Provided records:
-.-.-
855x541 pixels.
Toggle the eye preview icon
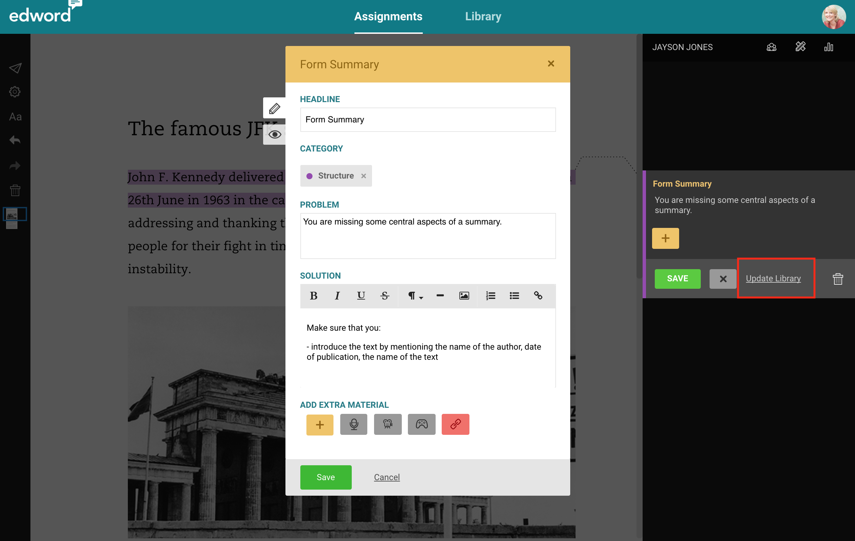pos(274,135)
-.-.-
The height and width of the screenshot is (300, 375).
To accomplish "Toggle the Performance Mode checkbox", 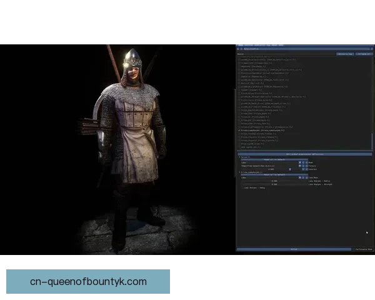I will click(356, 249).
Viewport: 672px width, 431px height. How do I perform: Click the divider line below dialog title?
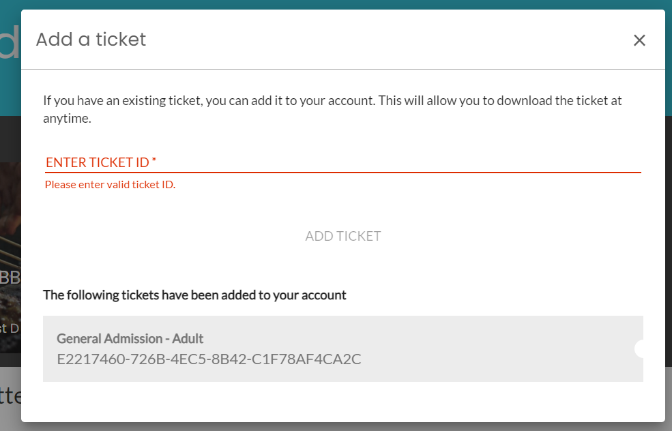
-.-.-
Stated problem:
Extract every line in the entries that contains the string "width".

Written answer:
The height and width of the screenshot is (300, 375).
Viewport: 672px width, 431px height. How do I perform: Click the divider line below dialog title?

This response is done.